> **Exercise instructions**
Please write out the whole piece on accountability for Kamina Johnson Smith's campaign spending below, word for word.

> **Selected excerpt**

Inadequate accountability for Kamina Johnson Smith's campaign spending
Kamina Johnson Smith

According to the Government's press release, taxpayers provided $18.2 million for Minister Kamina Johnson Smith's failed campaign to secure the Commonwealth secretary general position. Taxpayers also paid $25.7 million for delegates to attend the Commonwealth Heads of Government meeting in Rwanda.

Additionally, about $16 million (US$99,000) was "secured by corporate Jamaica" to pay the leading public relations (PR) agency in London, Finn Partners, for public relations, media relations, and thought leadership services.

We are not satisfied that a "clean, transparent, principled campaign that met the standards of accountability" was achieved.

Jamaica is a signatory to the Open Government Partnership, a multilateral initiative that aims to secure concrete commitments from national and sub-national governments to promote open government, empower citizens, fight corruption, and harness new technologies to strengthen governance. According to the global Open Government Accountability Standards, accountability mechanisms require that public officials "give account for their actions, providing reasoned and evidence-based justifications for policy and programme decisions…To this end, sufficient information must be provided to permit ongoing public scrutiny of the actions of public bodies".

Using this standard, we are of the view that insufficient information has been provided to permit adequate public scrutiny of the campaign expenses. This raises several questions and concerns, including the following:

1) What exactly was the amount spent on the "usual outlays associated with the lobbying activities

for high-level candidatures" of the Ministry of Foreign Affairs and Foreign Trade?

> **Dataset content**
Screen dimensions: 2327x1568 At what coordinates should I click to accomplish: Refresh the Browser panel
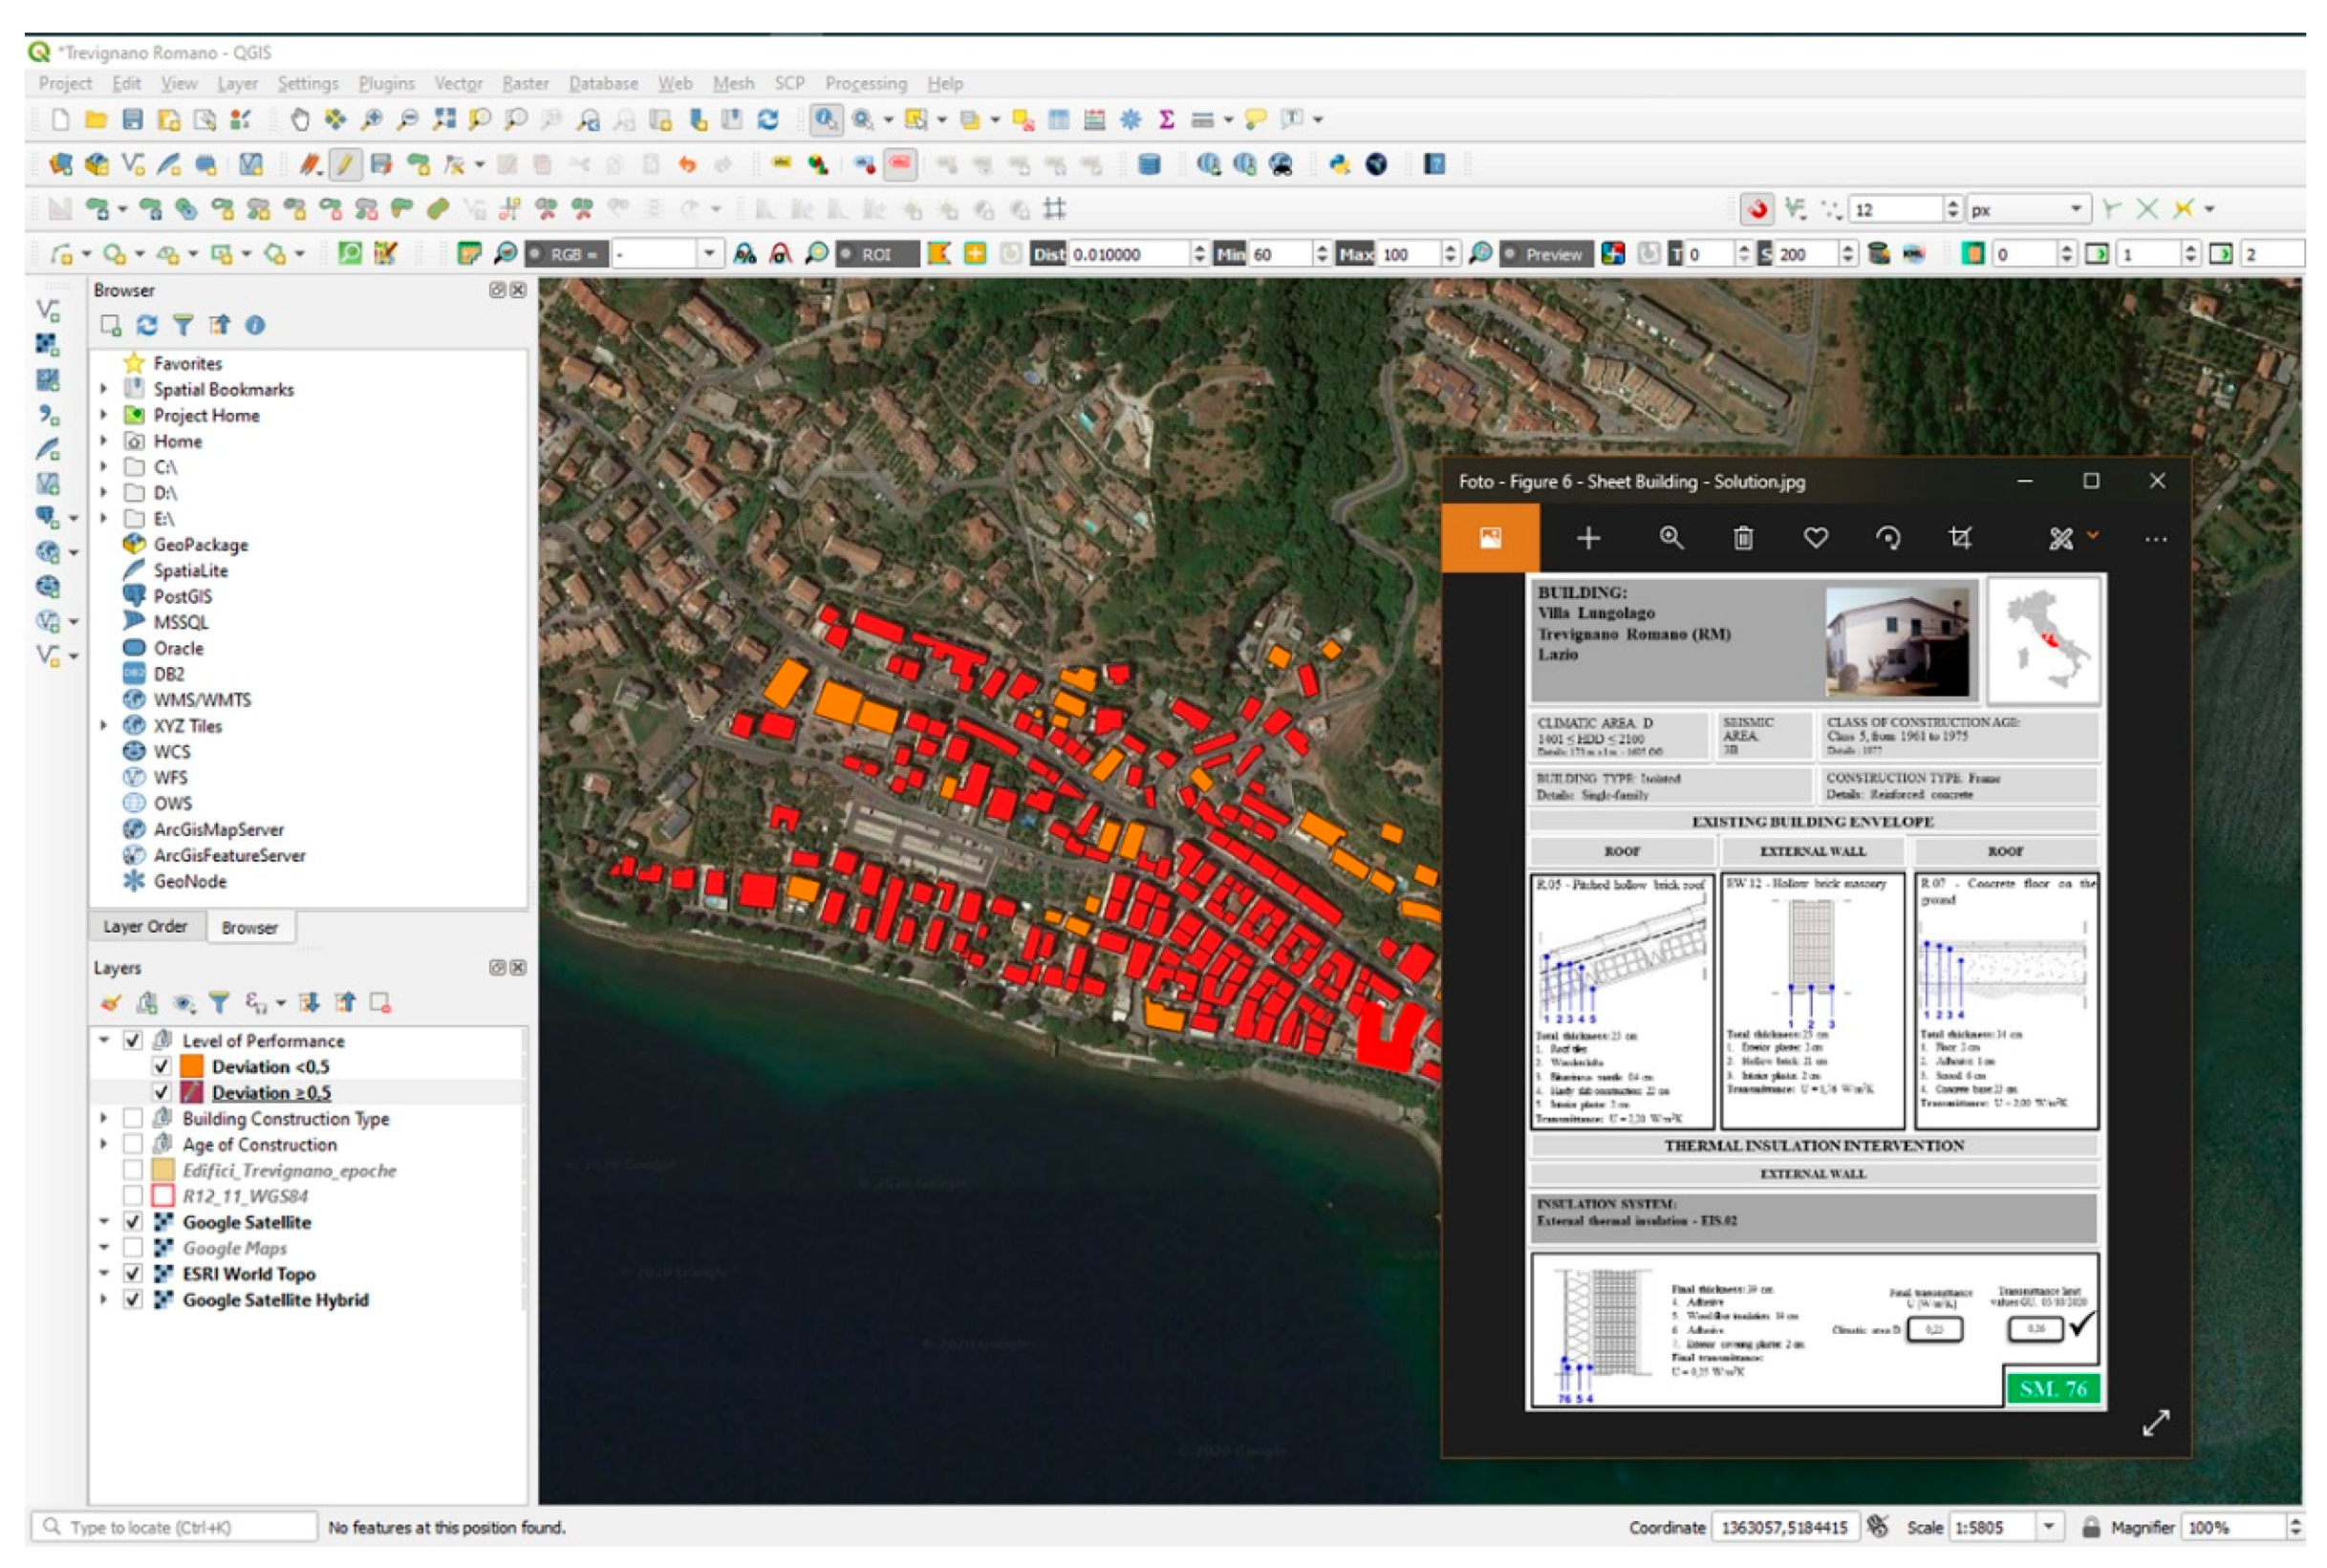[x=147, y=325]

> **Problem solution**
Inadequate accountability for Kamina Johnson Smith's campaign spending
Kamina Johnson Smith

According to the Government's press release, taxpayers provided $18.2 million for Minister Kamina Johnson Smith's failed campaign to secure the Commonwealth secretary general position. Taxpayers also paid $25.7 million for delegates to attend the Commonwealth Heads of Government meeting in Rwanda.

Additionally, about $16 million (US$99,000) was "secured by corporate Jamaica" to pay the leading public relations (PR) agency in London, Finn Partners, for public relations, media relations, and thought leadership services.

We are not satisfied that a "clean, transparent, principled campaign that met the standards of accountability" was achieved.

Jamaica is a signatory to the Open Government Partnership, a multilateral initiative that aims to secure concrete commitments from national and sub-national governments to promote open government, empower citizens, fight corruption, and harness new technologies to strengthen governance. According to the global Open Government Accountability Standards, accountability mechanisms require that public officials "give account for their actions, providing reasoned and evidence-based justifications for policy and programme decisions…To this end, sufficient information must be provided to permit ongoing public scrutiny of the actions of public bodies".

Using this standard, we are of the view that insufficient information has been provided to permit adequate public scrutiny of the campaign expenses. This raises several questions and concerns, including the following:

1) What exactly was the amount spent on the "usual outlays associated with the lobbying activities

for high-level candidatures" of the Ministry of Foreign Affairs and Foreign Trade?